The AskPhilosophers logo.

Logic

If the saying "nothing is impossible" were correct, then wouldn't it be impossible for something to be impossible?
Accepted:
October 16, 2005

Comments

Joseph G. Moore
October 16, 2005 (changed October 16, 2005) Permalink

I also find that saying suspicious, though I'm not sure I accept your suggested argument against it (more on that in a moment). I disagree with the saying because there seem lots of clearly impossible states of afffairs: that 2 and 2 could equal 5; that I could both win and not win the tennis match (in a fixed sense of "win"), and, pehaps more controversially, that I could have had different biological parents than I did. (For more on the different senses of "possible" see Alex George's answer to question 71: Is nothing impossible?) In fact, though, I particularly dislike the saying when people use it to generate false optimism. It is not, alas, possible (in the relevant sense) for me to win the olympic marathon, to be an international multi-billionaire, or to be a wildly successful tabloid heart-throb (well, maybe there's still time for that...). And no snake-oil or course of instruction on the internet will change this, even if the packaging proclaims that everything is possible.

Now to your argument: that if nothing is impossible then it would be impossible for something to be impossible, and that seems implausible. The argument seems plausible, but that's because I think you're construing "impossible for something to be impossible" simply to mean that (or to be true if and only if) nothing is impossible. That's fine, but then the argument doesn't really take you anywhere. And you're better off complaining with me about snake-oil salesmen and objecting directly to the claim that nothing is impossible.

An alternative (and perhaps more natural) way to construe "impossible for something to be impossible" would be that it holds if and only if none of the possible situations relative to us allows that there are impossibilities relative to it. This is a more substantial argument. But if we're allowing that nothing is impossible, then it's unclear why we shouldn't allow that one of the many things that is possible is that there are impossibilities--though, of course, these would not be impossibilities relative to us. This reply only makes sense if we allow generally that we can and should talk of what's possible relative to a given situation, and we allow specifically that what's possibly possible is not always possible (or in this case, that what's possiblly impossible is not always impossible). Philosophers have indeed developed "modal" frameworks and logics that support talking in this way.

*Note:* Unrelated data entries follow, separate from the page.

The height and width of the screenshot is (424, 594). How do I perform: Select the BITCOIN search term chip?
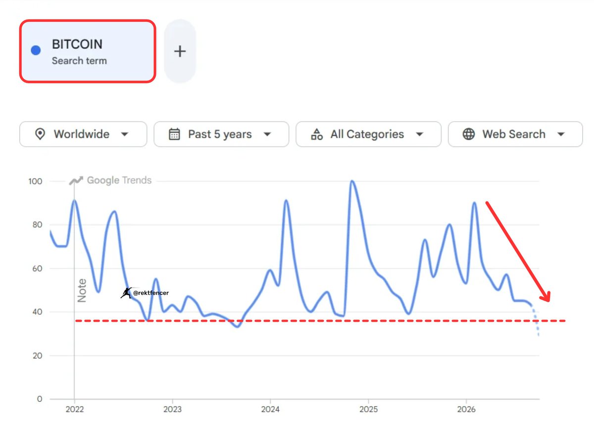88,51
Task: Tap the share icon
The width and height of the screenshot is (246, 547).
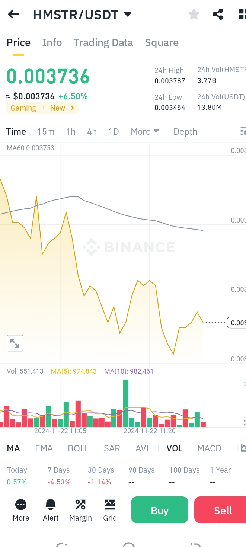Action: 218,15
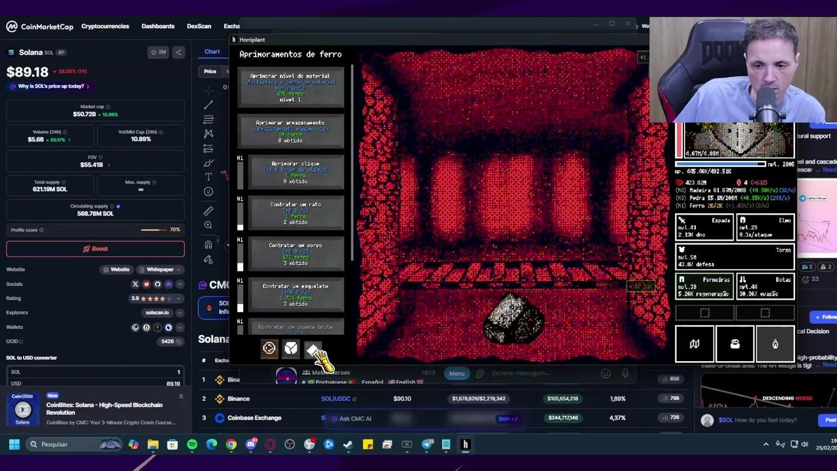Open the DexScan menu in the CoinMarketCap navbar

coord(199,26)
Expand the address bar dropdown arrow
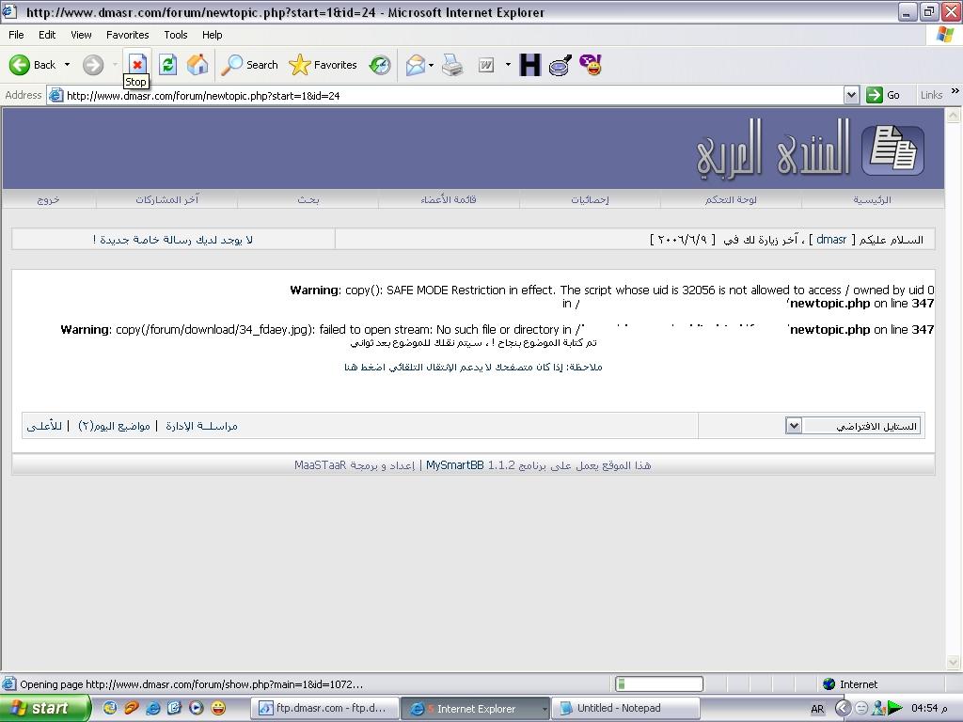 click(x=851, y=95)
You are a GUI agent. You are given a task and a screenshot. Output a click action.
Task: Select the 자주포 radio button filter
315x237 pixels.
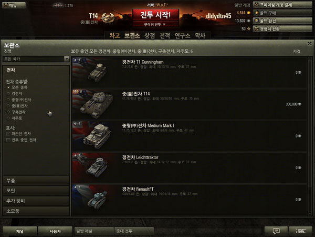click(x=8, y=119)
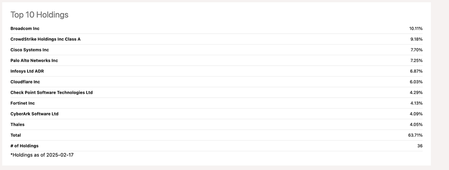This screenshot has height=170, width=449.
Task: Open CyberArk Software Ltd entry
Action: coord(35,114)
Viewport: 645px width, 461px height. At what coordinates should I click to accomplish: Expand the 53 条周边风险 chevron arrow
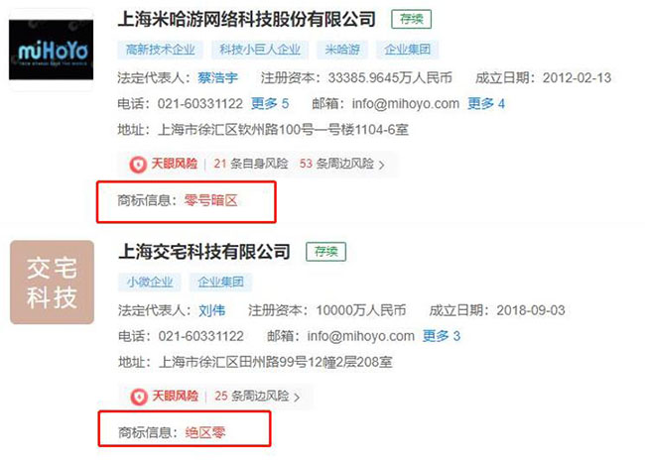click(x=382, y=166)
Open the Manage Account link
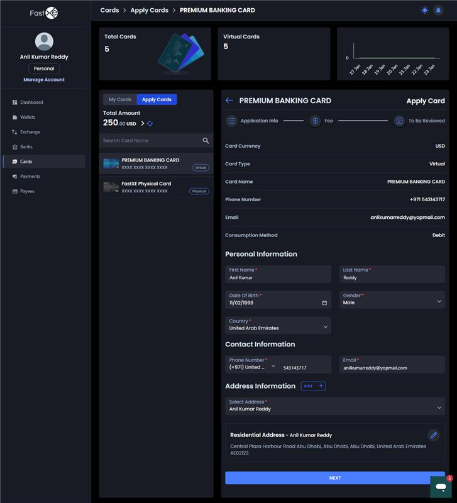This screenshot has width=457, height=503. tap(44, 80)
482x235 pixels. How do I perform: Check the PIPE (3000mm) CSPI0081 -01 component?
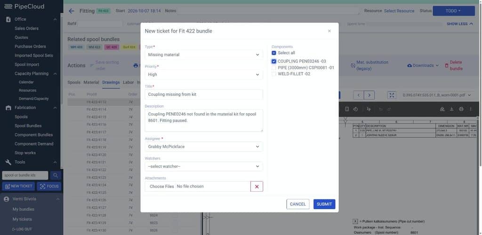[274, 68]
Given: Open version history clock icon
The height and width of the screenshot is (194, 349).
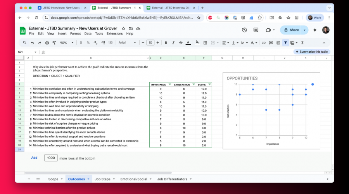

Huh? Really? The best example I can think of in which one might apply the type of modal thinking I have in mind is due, I believe, to Nathan Salmon. (I hope I get it right.) My vase is composed right now of a given collection of molecules, call it A. My vase might have been composed of a different collection, B, that contains most of the same molecules as A, in fact just enough so that we still hold that B would compose my vase and not a different vase that looks just like it. Consider a third collection of molecules, C, that contains even fewer of those in A, but more of those in B. If we set things up just right we might well want to say that it's possible that my vase be composed by B, not possible that my vase be composed by C, but nevertheless possible that it be possible that my vase be composed by C, since if my vase were composed of B it would have been possible for it to be composed of C.

I leave it to you or others to judge whether this example works, and whether the modal framework it might motivate plausibly applies to your argument.